With more and more employees being signed off work with stress-related conditions, it is essential that managers and HR departments take the time to reintegrate them back into the workforce when they are ready to return and minimise the likelihood of them taking further time off.
The use of return to work interviews
The time at which an employee should attend a return to work interview is entirely up to the company. Some will have them even for short periods of absenteeism, whereas others reserve them for those who have taken an extended time off.
The structure of these interviews can also vary, with some departments conducting them fairly casually and others having a more formal approach. You may want your employees to complete and sign back to work forms, with examples available online. These can include a signature of self-certification, an ongoing log of their absence rates, and questions regarding any treatment they may be undergoing and the risk of the issue reoccurring.
Benefits of back to work interviews
It is important to handle return to work interviews carefully to ensure the employee does not see you as being intrusive, which is especially important if they have been off with stress. A well-structured and conducted interview can establish what caused the stress and whether this is purely work related or also down to outside factors. It will help you to see how serious the concerns are and whether the employee is fit enough to return.

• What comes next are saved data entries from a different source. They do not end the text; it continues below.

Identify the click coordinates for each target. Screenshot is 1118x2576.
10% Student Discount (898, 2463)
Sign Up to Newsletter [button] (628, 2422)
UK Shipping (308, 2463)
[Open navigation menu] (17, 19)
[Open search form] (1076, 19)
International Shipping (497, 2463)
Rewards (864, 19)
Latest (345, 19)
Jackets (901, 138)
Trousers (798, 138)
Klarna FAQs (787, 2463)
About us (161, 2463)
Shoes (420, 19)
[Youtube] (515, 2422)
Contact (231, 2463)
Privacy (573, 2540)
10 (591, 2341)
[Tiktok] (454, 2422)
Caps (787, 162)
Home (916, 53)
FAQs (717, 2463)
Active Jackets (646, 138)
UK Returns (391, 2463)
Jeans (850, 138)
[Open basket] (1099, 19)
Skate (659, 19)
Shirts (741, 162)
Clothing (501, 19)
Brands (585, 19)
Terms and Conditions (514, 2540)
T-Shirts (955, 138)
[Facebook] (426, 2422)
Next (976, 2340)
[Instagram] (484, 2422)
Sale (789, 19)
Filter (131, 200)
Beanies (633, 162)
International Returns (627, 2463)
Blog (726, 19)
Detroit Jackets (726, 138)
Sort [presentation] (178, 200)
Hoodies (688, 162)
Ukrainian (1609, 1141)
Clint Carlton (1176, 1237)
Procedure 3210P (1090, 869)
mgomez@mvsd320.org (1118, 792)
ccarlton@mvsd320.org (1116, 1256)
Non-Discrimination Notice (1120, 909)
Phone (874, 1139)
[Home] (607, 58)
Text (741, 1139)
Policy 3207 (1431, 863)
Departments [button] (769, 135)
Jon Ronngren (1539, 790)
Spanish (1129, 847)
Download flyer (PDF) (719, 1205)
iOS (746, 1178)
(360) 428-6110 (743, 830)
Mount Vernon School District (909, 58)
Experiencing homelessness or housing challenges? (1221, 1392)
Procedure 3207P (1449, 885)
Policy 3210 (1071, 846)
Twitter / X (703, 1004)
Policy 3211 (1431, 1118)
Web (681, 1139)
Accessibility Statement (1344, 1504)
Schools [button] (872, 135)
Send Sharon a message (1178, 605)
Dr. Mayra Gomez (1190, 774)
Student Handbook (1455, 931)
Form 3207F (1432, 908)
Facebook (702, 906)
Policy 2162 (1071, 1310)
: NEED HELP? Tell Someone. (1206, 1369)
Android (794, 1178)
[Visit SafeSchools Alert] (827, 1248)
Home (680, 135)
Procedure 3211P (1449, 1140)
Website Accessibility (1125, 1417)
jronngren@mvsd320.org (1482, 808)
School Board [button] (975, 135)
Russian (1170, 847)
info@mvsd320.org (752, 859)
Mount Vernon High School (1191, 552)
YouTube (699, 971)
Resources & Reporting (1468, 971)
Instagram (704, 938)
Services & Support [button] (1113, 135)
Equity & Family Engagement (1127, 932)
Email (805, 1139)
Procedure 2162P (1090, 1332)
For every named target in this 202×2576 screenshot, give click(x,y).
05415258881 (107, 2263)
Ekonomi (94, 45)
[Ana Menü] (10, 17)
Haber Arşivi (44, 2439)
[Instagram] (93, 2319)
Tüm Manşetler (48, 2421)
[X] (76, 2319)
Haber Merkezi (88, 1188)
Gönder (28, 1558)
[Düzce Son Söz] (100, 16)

Throughout the interview, you can talk about ongoing support or treatment and how you as an employer can support them. This could be through the benefits package you provide or simply allowing time off to attend appointments. When an employee is returning to work, you also need to be aware of any reasonable adjustments that are necessary and whether you require an occupational report before they can come back.
Setting up an interview
An employee needs to be aware of the interview in advance and have time to prepare for it. It should take place before they begin work and adequate time needs to be available for proper discussion about their concerns. It is important to make them aware of the confidentiality clauses and who will be informed of the outcomes, such as the HR department or managers, and hold the meeting in private.
During the interview, you should be supportive of the employee and take their emotional state into consideration; for example, they may not want to talk about the reasons for their absence or they could be embarrassed about having time off. Make sure they have time to talk, listen to what they have to say, and ask questions without appearing to be intrusive.
It is important to go into a return to work interview with an open mind about the reasons behind their absence; however, if you have any concerns that these reasons are not genuine, you need to bring this up and allow the employee to give an explanation before taking the matter any further.